Le Biscayen est le premier cycliste à mourir au milieu du Tour, bien qu'un autre soit mort lors d'une journée de repos pendant l'édition 1910. Adolphe Hélière, un garçon qui a couru en tant qu'isolé (sans équipe), est arrivé épuisé sur la ligne d'arrivée à Nice après une étape de 345 kilomètres, à neuf heures et demie du vainqueur. Il a dormi sur la plage, comme beaucoup d'isolés, car ils préféraient économiser l'argent des hôtels et le dépenser en nourriture : le carburant pour la course. Le lendemain, Hélière a fait un gros repas, s'est baigné dans la mer et a subi un choc thermique. Ils l'ont ammené sur le sable, ont essayé de le réanimer, où il est mort. Il avait 19 ans et, selon ses compagnons, il se réjouissait de passer par Rennes, sa ville natale, quelques étapes plus tard.
Outre Cepeda, deux autres cyclistes sont morts pendant le Tour : l'Italien Fabio Casartelli, qui s'est cogné la tête contre un mur de béton dans la descente du Portet d'Aspet en 1995, et le Britannique Tom Simpson, qui s'est effondré dû à un mélange de chaleur, d'alcool et d'amphétamines pendant l'ascension du Mont Ventoux en 1967. Les images télévisées de Simpson zigzaguant sur son vélo quelques secondes avant de s'effondrer, ont choqué le monde du cyclisme et changé ses règles. L'année suivante, le Tour a introduit pour la première fois des contrôles antidopage..
Le cycliste de Saint-Sébastien, Ramón Mendiburu, a été témoin de cet épisode dans le Ventoux.
- Ce jour-là, au départ de Marseille, le soleil tapait très fort. Je n'oublierai jamais Tom Simpson récupérant l'eau d'un fossé avec sa casquette et la versant sur sa tête. Je me suis dit : "Si tu es déjà rôti maintenant, comment seras-tu dans 200 kilomètres...". Je me souviens aussi qu'au milieu de la course, Jesús Aranzábal a mis sa tête dans un abreuvoir et en est ressorti avec toute la mousse qui lui pendait des oreilles... et avec deux bouteilles de champagne que quelqu'un avait laissé refroidir. J'ai gravi le Ventoux dans un petit groupe avec Stablinski. À quelques kilomètres du sommet, sur ce sol pierreux, nous avons vu une foule de personnes sur le bord de la route, autour d'un cycliste allongé sur le sol. Le docteur Dumas lui faisait du bouche-à-bouche. Stablinski a demandé : "Qui est-ce ? "C'est Tom, c'est Tom !".
Le cyclisme est un jeu entre la joie et l'angoisse. Comme aucun autre sport, il est précédé d'annonces d'urgence : motos hurlant avec sirènes, voitures klaxonnant, hélicoptères bourdonnant. Le spectateur attend anxieusement sur la ligne de touche. Quelque chose va se passer. Et ça arrive, un essaim, une explosion de couleurs, de la pyrotechnie. Le spectateur applaudit avec le bonheur d'un enfant mais voit aussi, de très près, des scènes troublantes : des grimaces de souffrance, des nez dégoulinants de sueur, des regards perdus, une chute terrible comme celle de Cepeda.
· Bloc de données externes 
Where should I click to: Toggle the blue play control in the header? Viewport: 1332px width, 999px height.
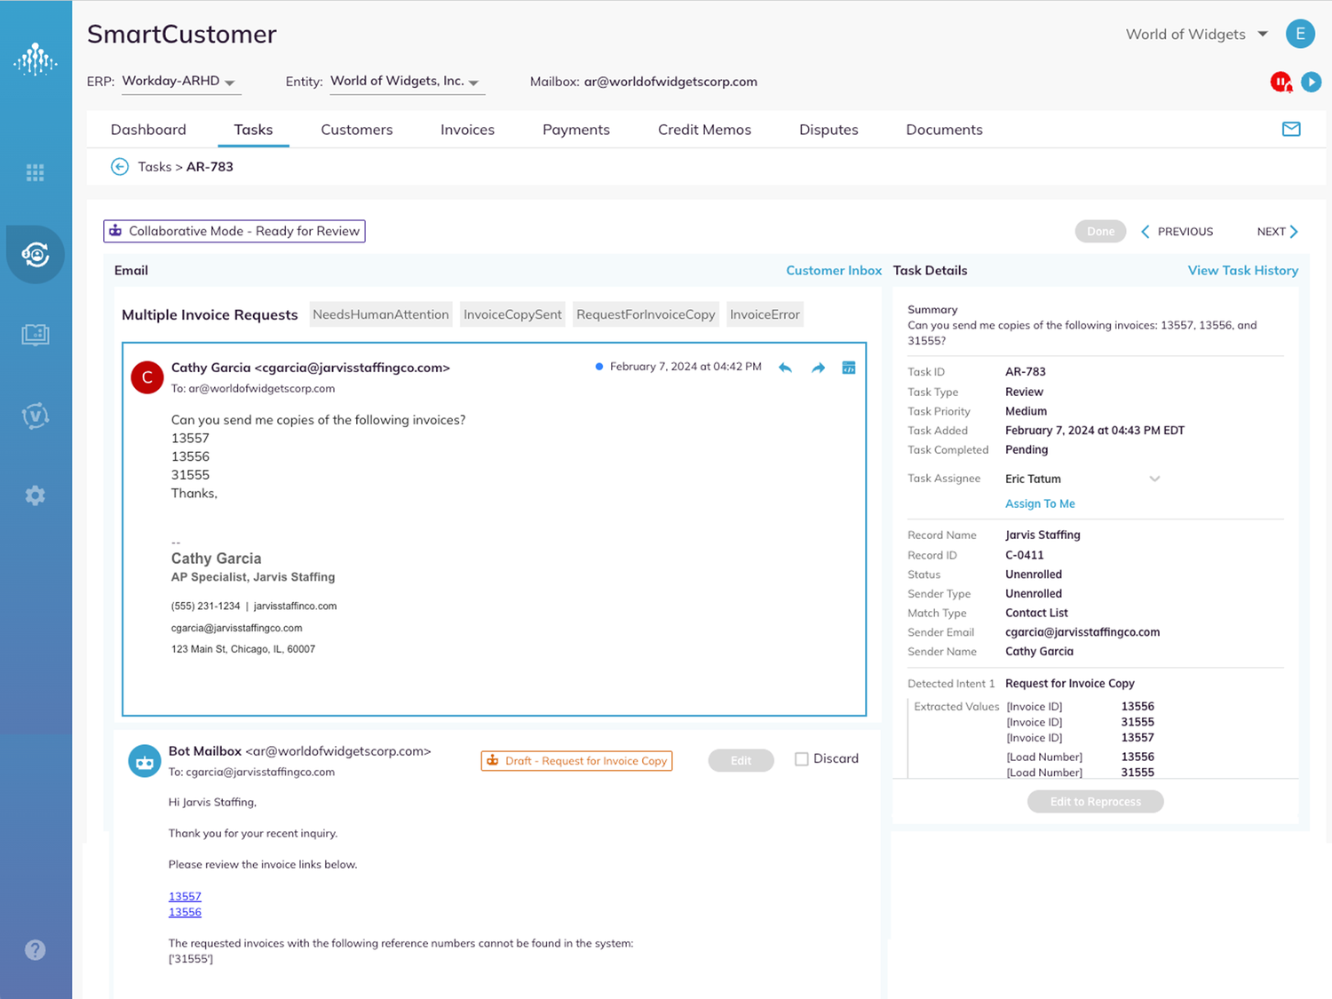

La bataille est inventée mais la douleur bien réelle. Le cyclisme ne fascine pas parce qu'il flirte avec la mort, mais parce qu'il joue jusqu’au bout avec cette étrange capacité humaine à accepter le risque et la souffrance. Et parce qu'il n'ignore pas - personne ne doit l'ignorer - qu'un centimètre plus loin, il n'y a pas de remède.